We have moved house and have taken up residence in Dorset, in a lovely little cottage on a large working farm. Whilst there has been nothing wrong with our cottages to date, it is nice to have a little more room. Everything, though, comes at a price and in this case the it is the road access, down a country lane for a few miles and it is a particularly narrow country lane is this one.

Our Cottage in Dorset, Kitchen Living Upstairs and Bedroom Downstairs.

Whilst out driving yesterday we were prompted to "Turn right to Spring Grove" "Ah" thought I but this soon turned to dismay as we were sent along PIDDLE LANE, I mean the indignity, Spring Grove down Piddle Lane. It is, though, not as bad as first thought you see there is quite a history around here because the Piddle becomes a Puddle and the Puddle has several towns along it. The river Piddle is really but a stream and babbles along through the Dorset countryside, past the towns of Piddletrenthide and Piddlehinton, but then a curious thing happens. The Piddle becomes a Puddle. Legend has it that a young Princess Victoria came to visit and the locals thought a river by the name of Piddle may be a little coarse for delicate young Princessy ears and so changed the name to Puddle and so Piddletrenthide and Piddlehinton are the only two villages with Piddle in their names, below them we have Puddle names. There's Puddletown, there is Affpuddle, there is Tolpuddle and there is Briantspuddle. Now Tolpuddle is the claim to fame to which alluded as in 1834 a group of 6 local men were arrested for having sworn a secret oath to the "Friendly Society of Agricultural Labourers" and were sentenced to be transported to Australia for seven years. What these chaps had in fact done was to form what was in effect the first trade union, naughty naughty. Anyway off they went to Sydney (and Hobart) but they left behind a terrible commotion and before long 800,000 signatures had been collected demanding their release and in 1836 they were so released. This then is the story of the Tolpuddle Martyrs and why a lane called Piddle on the way to Spring Grove is not all bad.
We have been today to  Dorchester, Bournemouth, Poole and Swanage, oh talking of swans reminds me of being stuck for sometime behind a queue of traffic just the other day when a family of them wished to cross the road. 

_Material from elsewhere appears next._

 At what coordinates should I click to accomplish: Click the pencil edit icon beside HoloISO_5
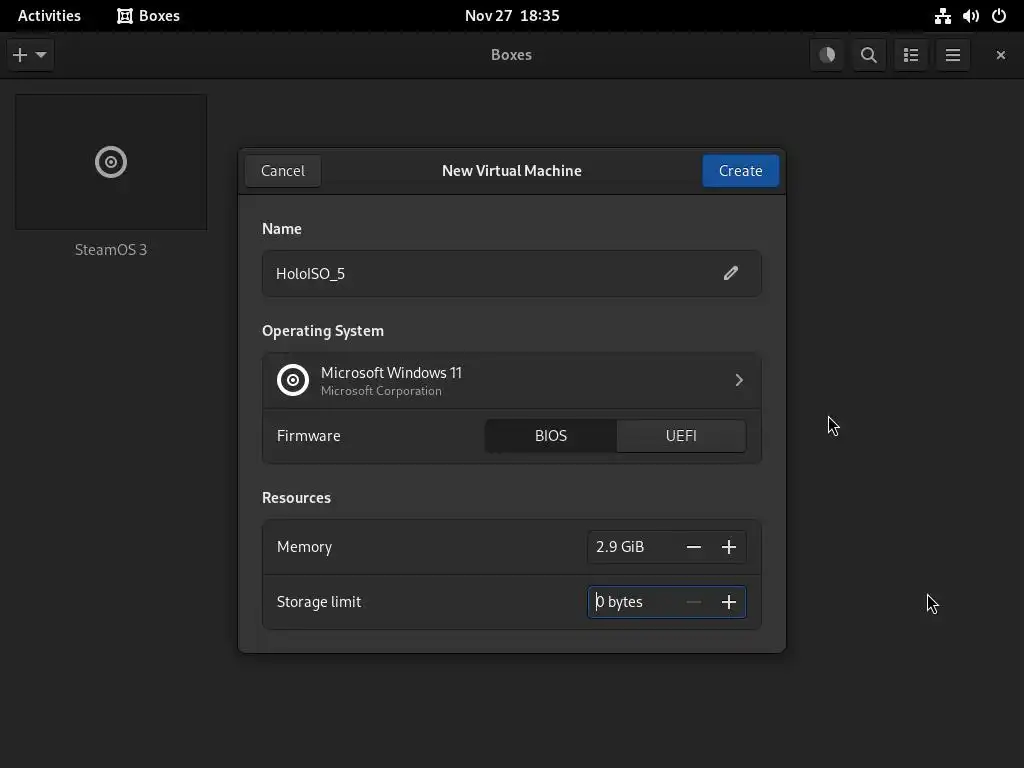click(731, 273)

The Family "Swan"which held up traffic for sometime.

Bournemouth is one of England's finest beaches and even looks good on a not so good day, of which we seem to have had plenty. Never mind plenty there enjoying themselves nevertheless.

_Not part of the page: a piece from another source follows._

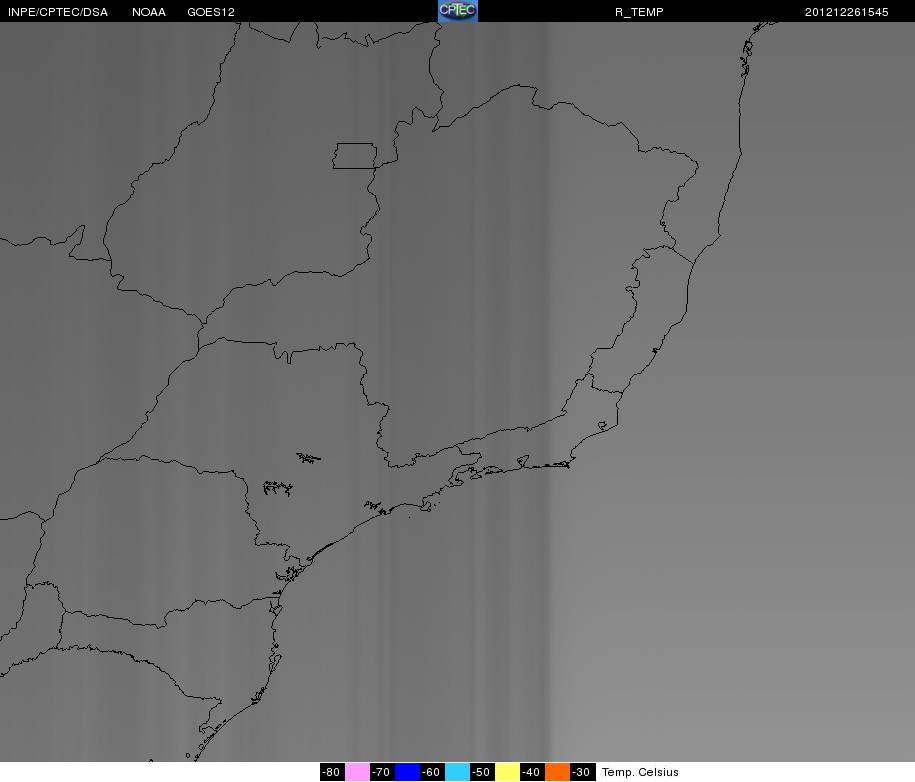Click the -40 temperature label
The width and height of the screenshot is (915, 782).
tap(532, 772)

It was 14 C when we visited Bournemouth today

Nearby Poole was the subject of a recent TV series in New Zealand and boasts that in Sandspit it has the priciest property in Britain. Reminded us a bit of Kohimarama in Auckland, no photo, no where to stop.
From Poole one catches a chain ferry across a short expanse of water and drives on down to Swanage on the Jurassic Coast. We went to Swanage but will leave the Jurassic Coast for another day.

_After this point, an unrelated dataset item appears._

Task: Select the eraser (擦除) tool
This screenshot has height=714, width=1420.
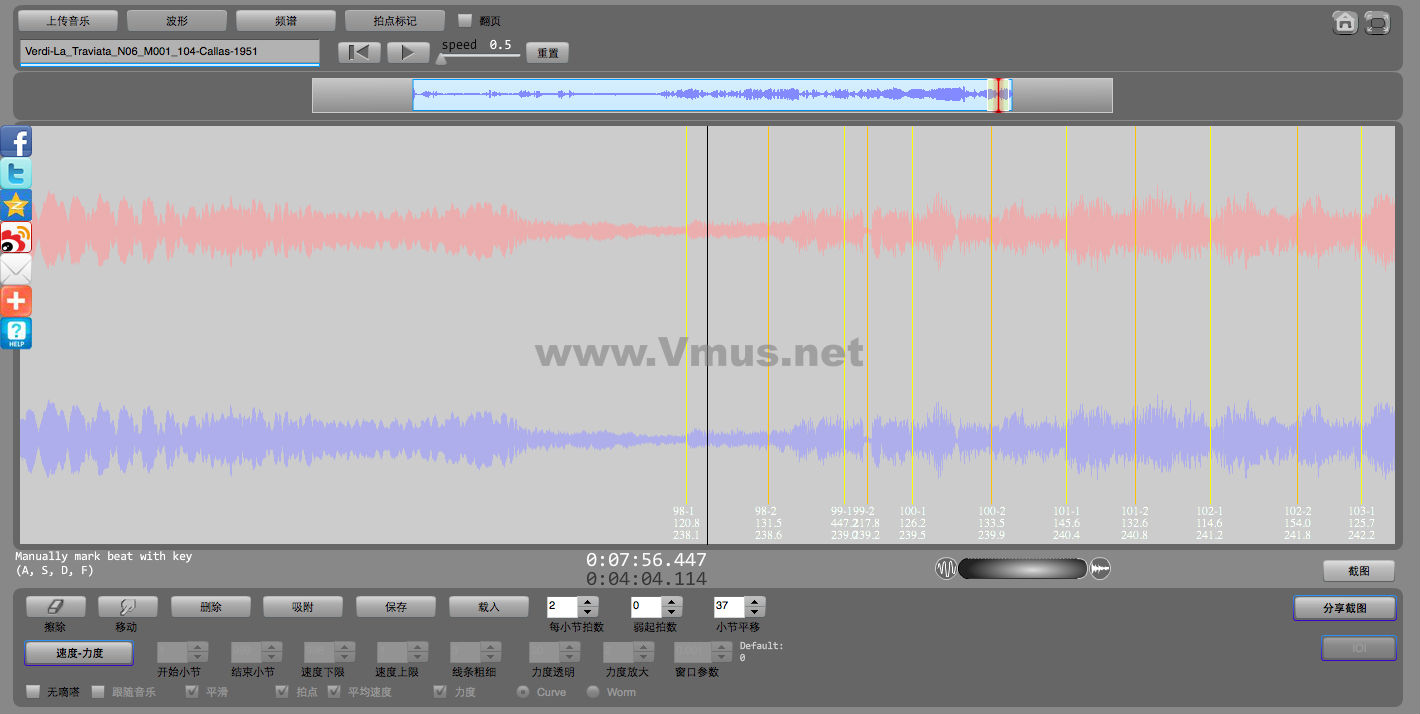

The Restored Railway Station at Swanage

Dorchester hangs on the coattails of Thomas Hardy and most specifically "The Mayor of Casterbridge" which was supposedly set in Dorchester to the extent even that houses proudly display plaques proclaiming "The Mayor" lived here.

A Great Cafe in Dorchester for a Morning Cuppa

The other day, it matters not which, we went to visit Charles Wade's house, I know not where and nor does it  the where matter. What is relevant is that Charles was  my sort of eccentric, he had in his lifetime collected many thousands of objects and what makes him different is summed up by

"I have learnt a little from books and a lot from pictures but an immense amount from looking at what craftsmen have made. I care not for the rarity or value of an object but for the skill which made it." Amen to that.
His collection, which includes items from Samurai armour  to musical instruments was so great that he and his long suffering wife had to move from the main house and into the smaller vicarage. I must point out that the vicarage could hardly be called uncluttered, but that's the way he liked it. He also had a beautiful garden.

There's that Kiwi Rose again.

Some of Charles' many and varied collection.

He deliberately kept the lighting low so as to make one peer into the exhibit and as a result see it in more detail.

Charles Wade, Architect, Artist-Craftsman,  Collector, Poet and first class Eccentric.

Earlier we had visited Worcester Cathedral and while Mrs Currin was entertained by a some local schoolgirls rehearsing  for an upcoming concert, I went on a tour of the Cathedral. It's main claim to fame is that King John was buried here in 1216.

A School Group Practicing in the Cathedral

King John's Tomb and a collection of 1000 year old bells in the Cloister 

The Wonkey of Worcester

All in all a thoroughly good few days in the life of a traveler and we have even more to come.....YIPPEE.

That's all for now folks, take care and all the best and may our thoughts be with my brother who, to avoid mowing my lawns, has broken his leg. Thanks will go to Chris, or so I'm told.